The company's shares have been falling steadily for the past two sessions. On Wednesday, they closed down 1.36% at ₹11,479. So far in 2026, the shares have fallen 5%, while from the recent 52-week high of ₹18,471, they have fallen a massive 38%. The company's market cap is around ₹70,000 crore.
CLSA downgraded the rating
- Global brokerage CLSA downgraded the stock from 'Outperform' to 'Hold' and cut its target price by 23% to ₹12,100 from ₹15,800.
- According to the new target, there is only a potential upside of 5% from the current price.
Rising memory chip prices a cause for concern
- According to CLSA, the memory industry is undergoing significant change due to the growing demand for AI. Demand for high-bandwidth memory and DDR5 is increasing, putting pressure on supply and driving prices up rapidly.

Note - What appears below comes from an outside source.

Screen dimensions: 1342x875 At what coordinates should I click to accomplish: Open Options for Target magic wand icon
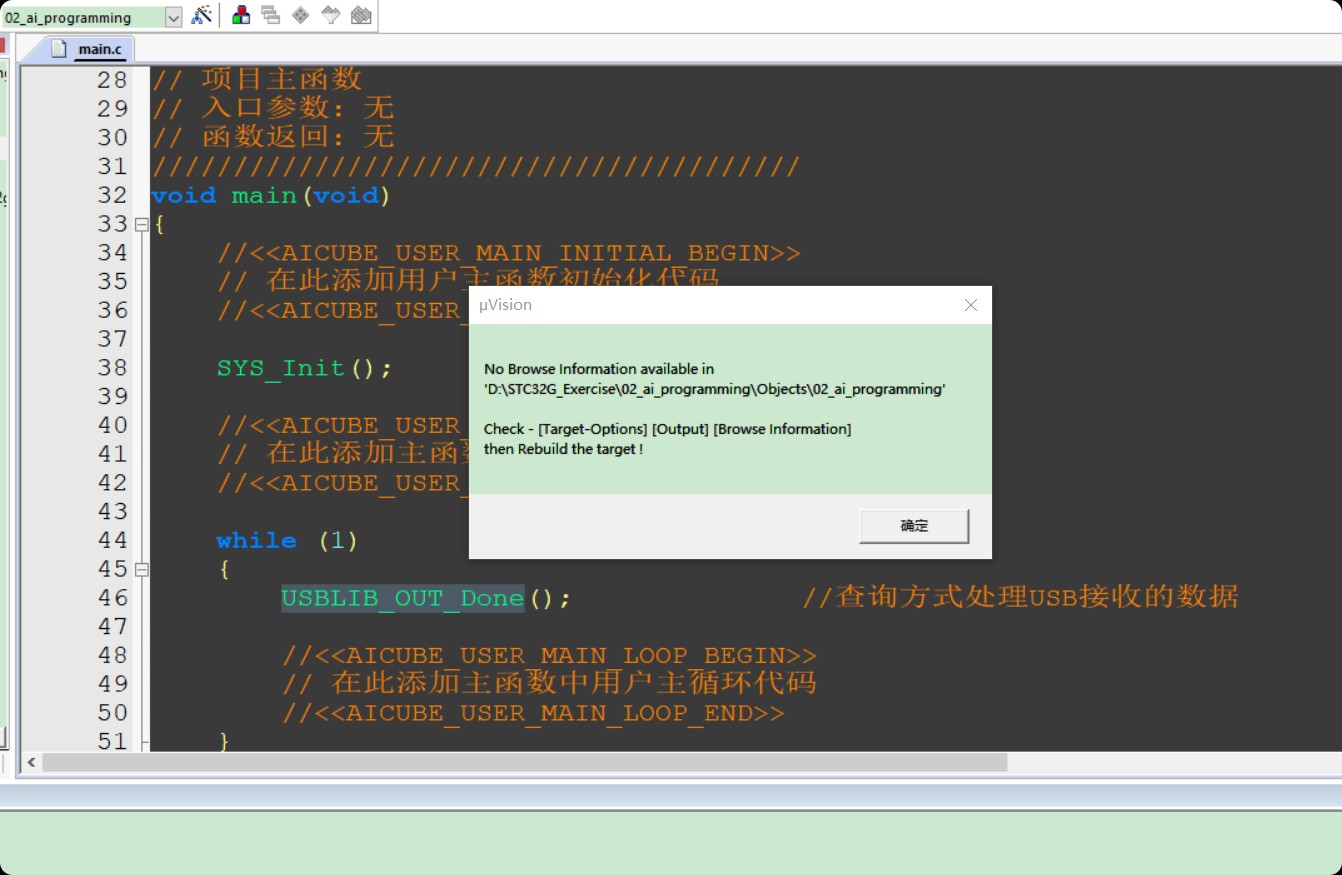point(202,15)
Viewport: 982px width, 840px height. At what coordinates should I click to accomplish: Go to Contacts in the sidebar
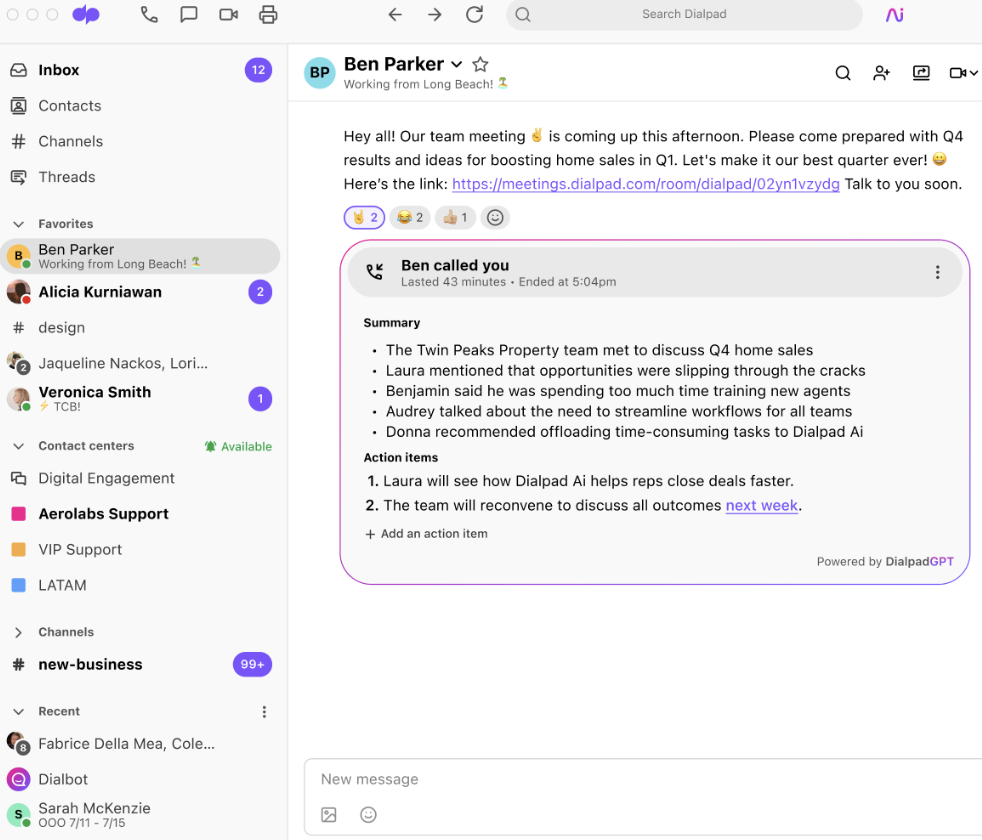coord(69,106)

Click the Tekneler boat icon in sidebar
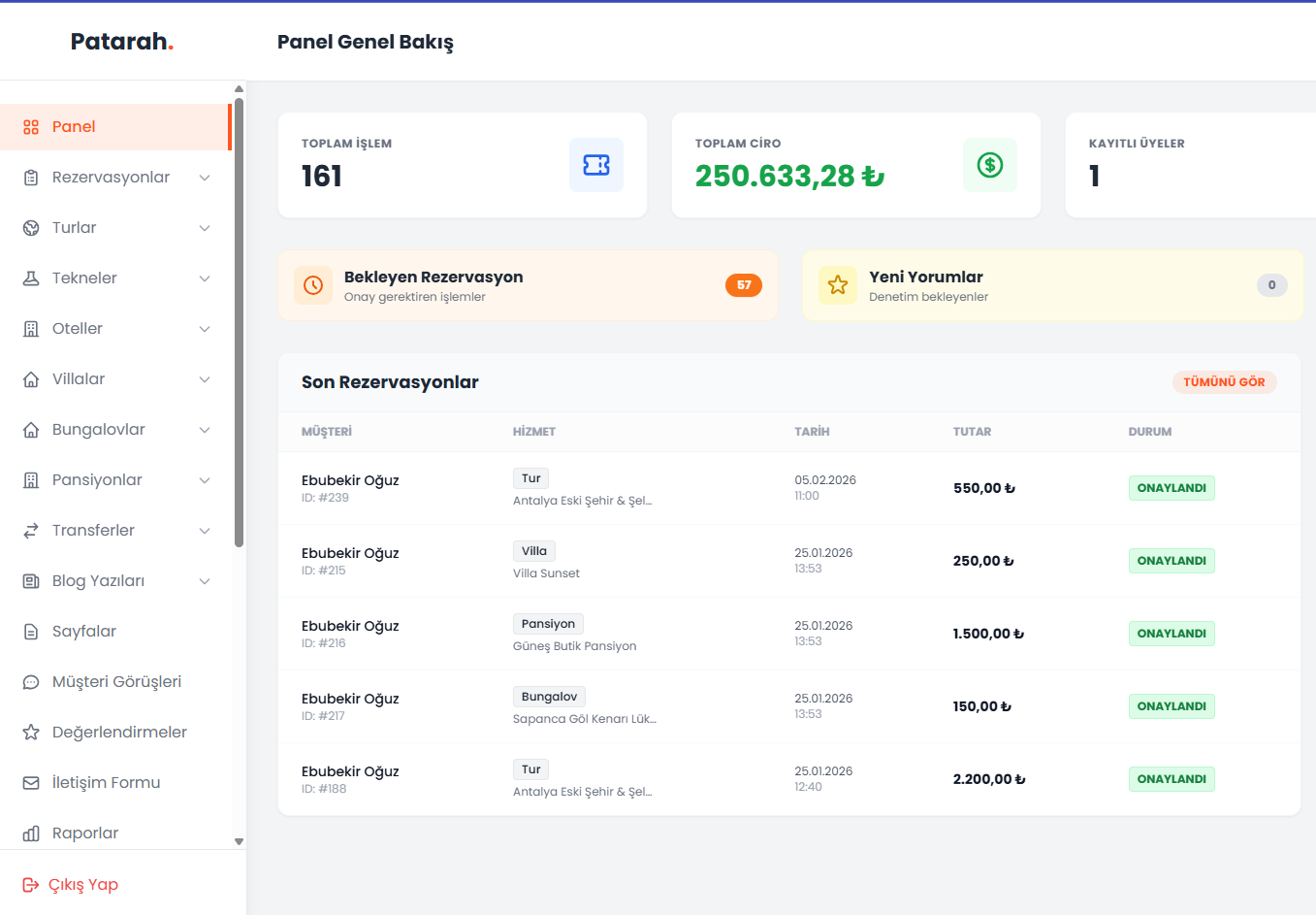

- In January, DDR5 prices increased by 119% and DDR4 by 63%. NAND prices also increased by 37% to 67%.
- India is heavily dependent on imports for memory chips, so global supply shortages could impact Indian companies.
Impact on the smartphone market
- The brokerage believes that the cost of memory could lead to a 10% to 25% increase in smartphone prices, with the biggest impact being on the affordable smartphone segment.
- This threatens to reduce demand for low-cost phones and could impact the company's medium-term growth.
What is the opinion of analysts?
- According to Bloomberg data, 34 analysts cover this stock.
- 26 have recommended 'Buy'
- 3 said 'Hold'
- 5 rated it 'Sell'
- Morgan Stanley has given the lowest target of ₹8,157 on this stock.